> _Dataset excerpt_
__________

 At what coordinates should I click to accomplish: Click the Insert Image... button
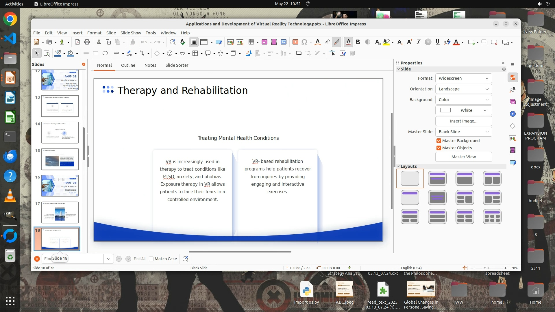(x=463, y=121)
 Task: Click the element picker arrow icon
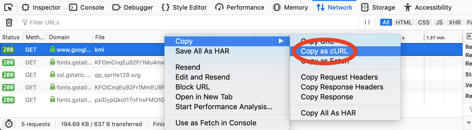8,8
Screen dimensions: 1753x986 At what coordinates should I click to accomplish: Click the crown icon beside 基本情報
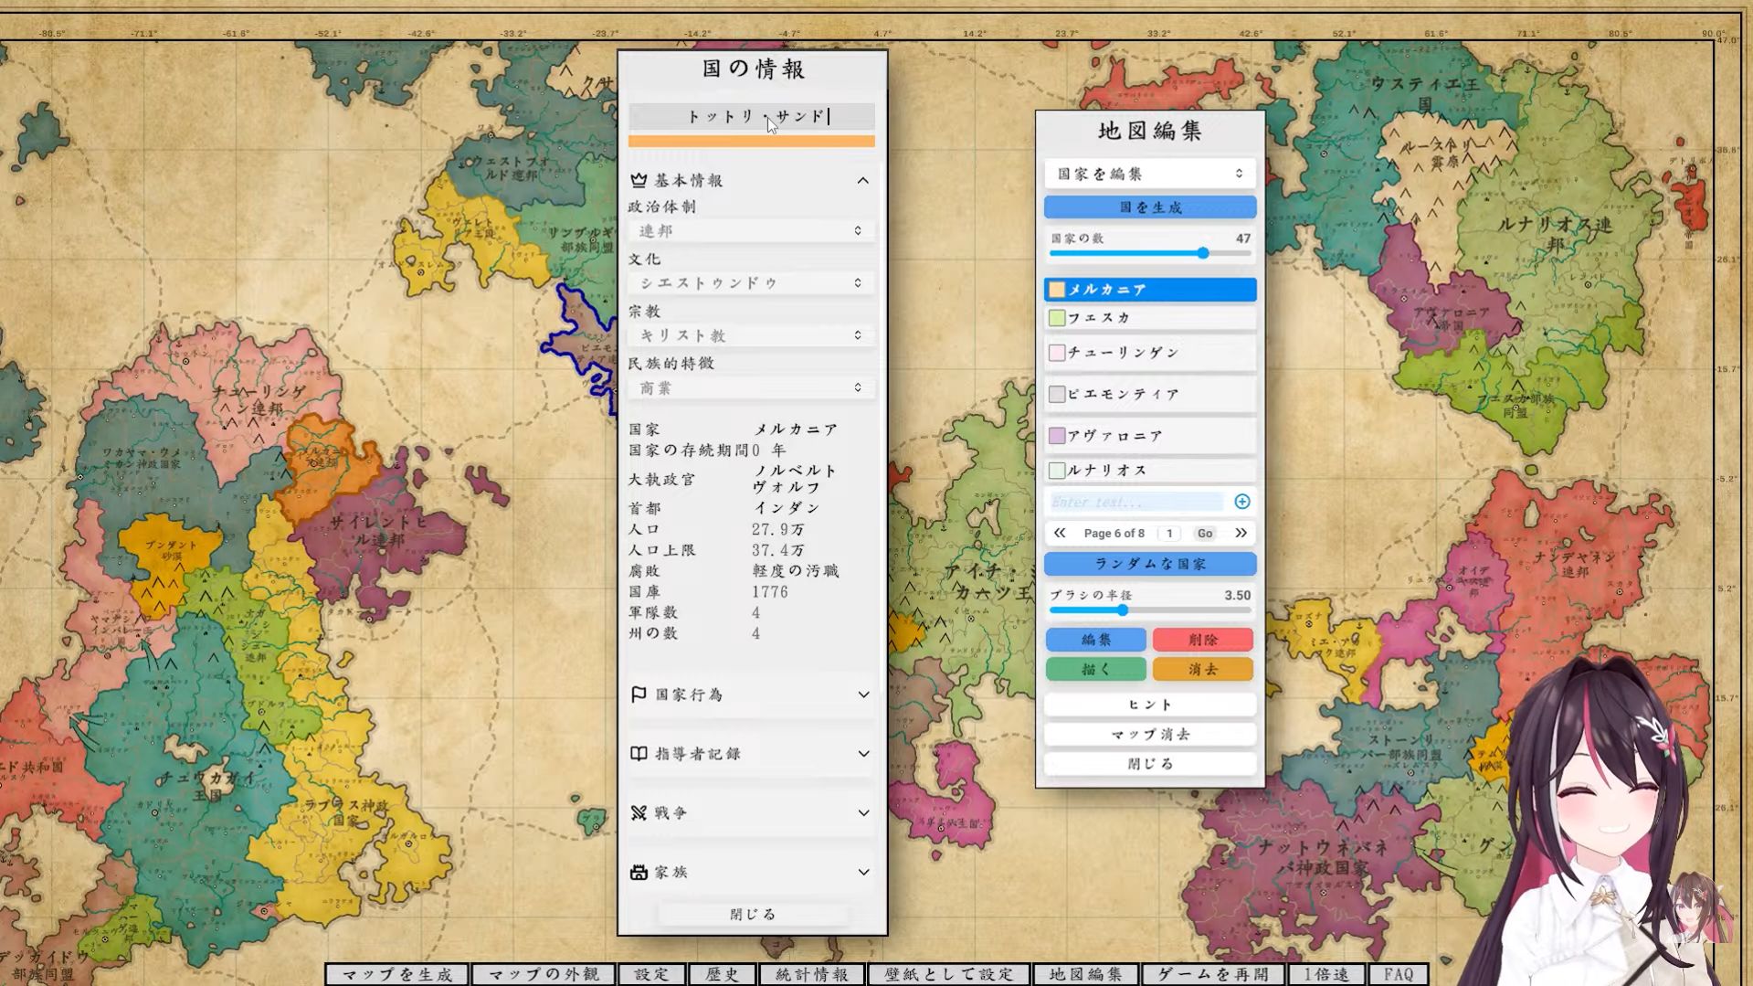[639, 180]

__________

> _Description of the task_
Return the text of all the entries above word for word, leaving out the pictures.

> _Response to the task_
 At what coordinates should I click to accomplish: Click the Insert Image... button
(x=463, y=121)
 Task: Click the element picker arrow icon
8,8
Screen dimensions: 1753x986 At what coordinates should I click to accomplish: Click the crown icon beside 基本情報
[639, 180]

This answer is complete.